Now that I also have responsibility for pastoral and discipline, I get to see many students who really have missed getting the grades they wanted or needed. I always feel for these students (even when they haven't worked very hard) because it is very difficult to cope with failure and disappointment, especially when you are young and so many of your friends are celebrating or thrilled about  going off to university and you feel you have nothing. Failure is difficult to cope with and can provoke emotions such as shame, anger, fear, hopelessness, guilt.
I once read that failure is simply an event and not a person, it is vital to take this approach when dealing with students who have got disappointing grades because they can feel that they are summed up by their results. They may feel what they are, or what their future will be, is defined  solely by those grades. On Facebook tonight I read many messages from proud parents whose children have done well. Spare a thought for those students who will go home without good news and who will feel left out of the general celebrations.  I do find it hard to leave the memory of them behind.
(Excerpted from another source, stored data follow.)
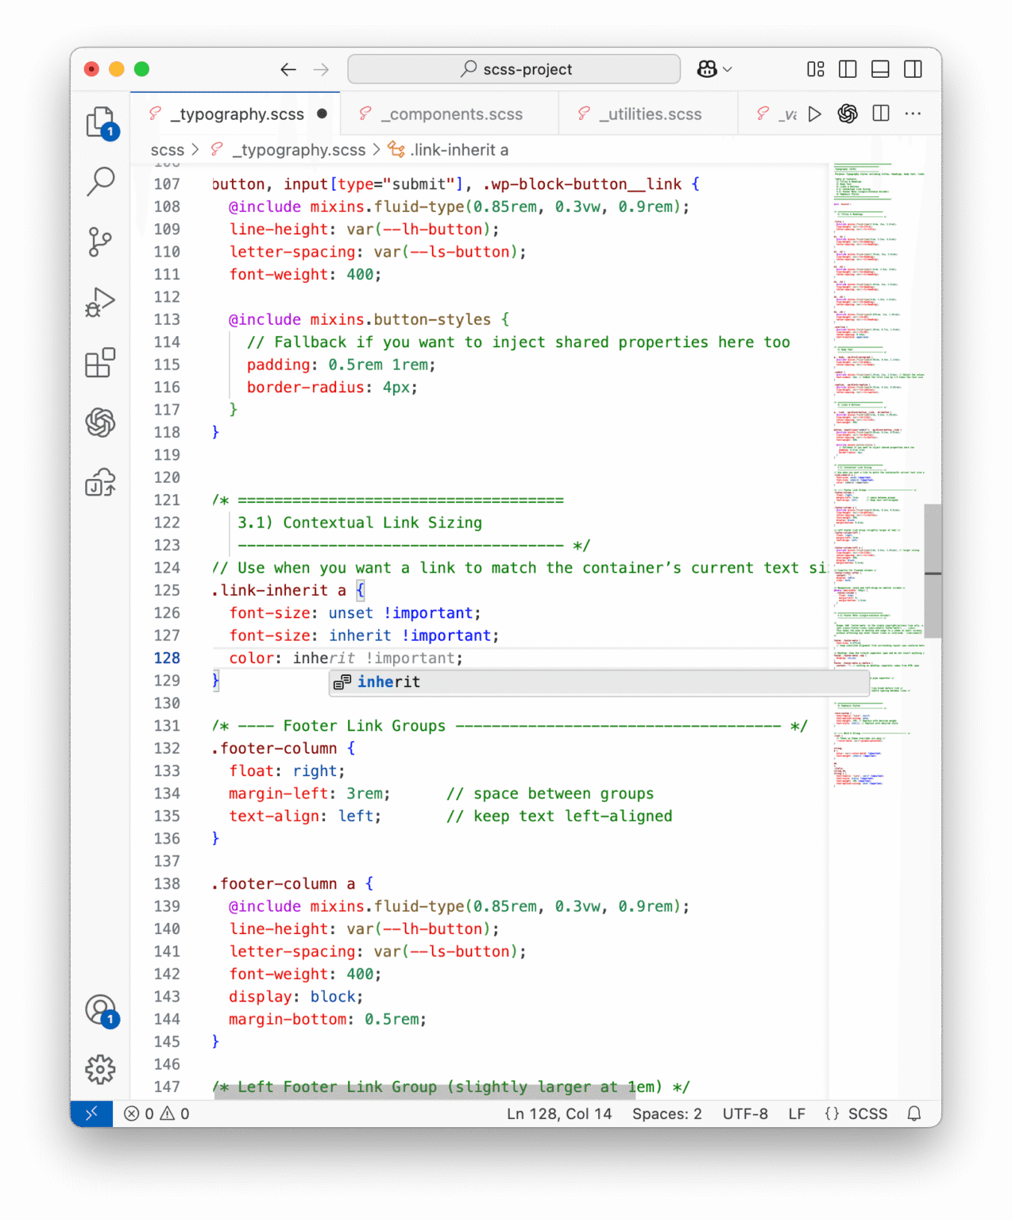Open the Explorer view in activity bar
Image resolution: width=1012 pixels, height=1220 pixels.
point(100,122)
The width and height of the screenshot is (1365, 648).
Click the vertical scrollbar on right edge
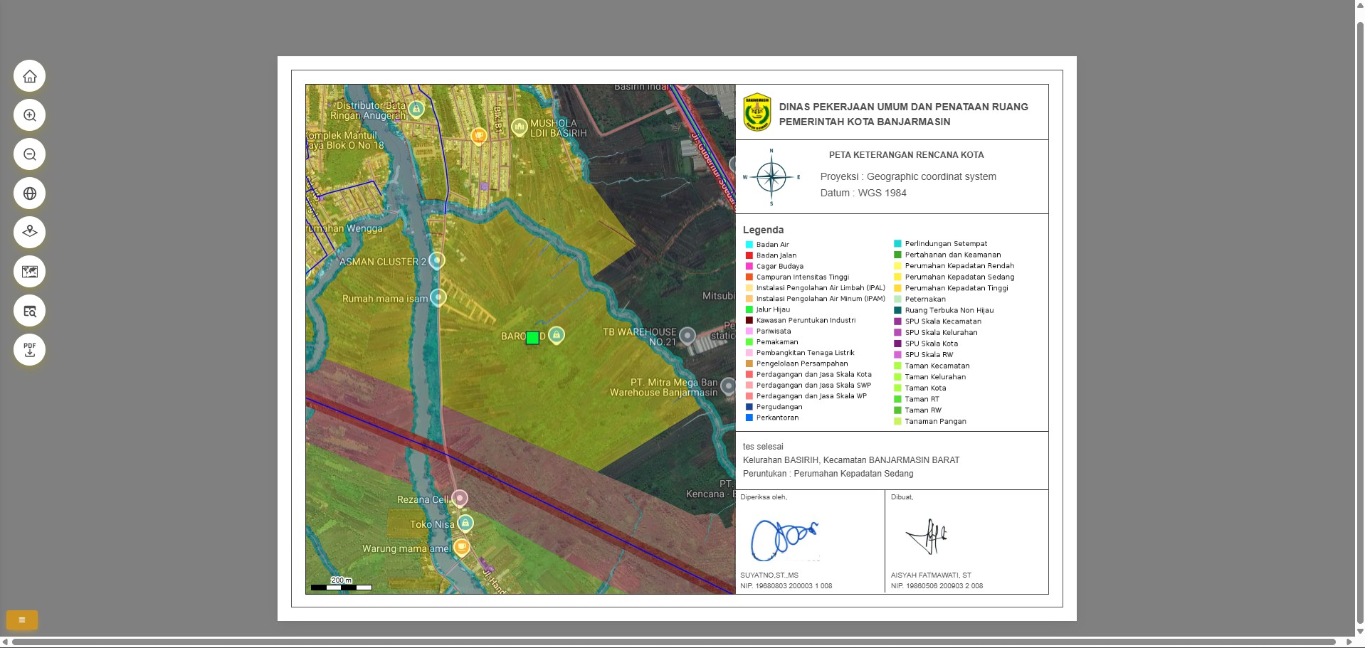[1359, 320]

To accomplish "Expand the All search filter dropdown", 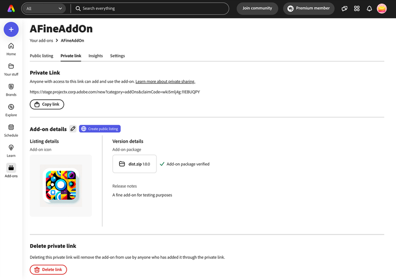I will (x=44, y=8).
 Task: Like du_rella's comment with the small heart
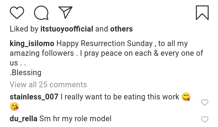205,119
  1. ‘Two households both alike in dignity...’ – well not quite, but two households that are within my orbit, because of consanguine ties and familial connections represent the extremes of ‘A level’ result day. My great niece (see my Facebook page) has got the grades she wanted and although it was originally hoped she would take up the place offered at London, she has decided, for reasons of economy, to take a place offered in Manchester. She is of white working class stock and on more than one occasion the subject of a child protection investigation; she has had to make her own way in the world since the age of 15 when she left her father’s house. She was voted student of the year at her local sixth form college and fully realised the hopes placed in her by her teachers and family. I am immensely proud of her (even tho’ until a few months ago I’d only met her once, when she was a toddler – then in May of this year, she came to stay with my partner and I, as she had to take an exam at her chosen university in London: we bonded instantly). I think she has the makings of a truly remarkable individual.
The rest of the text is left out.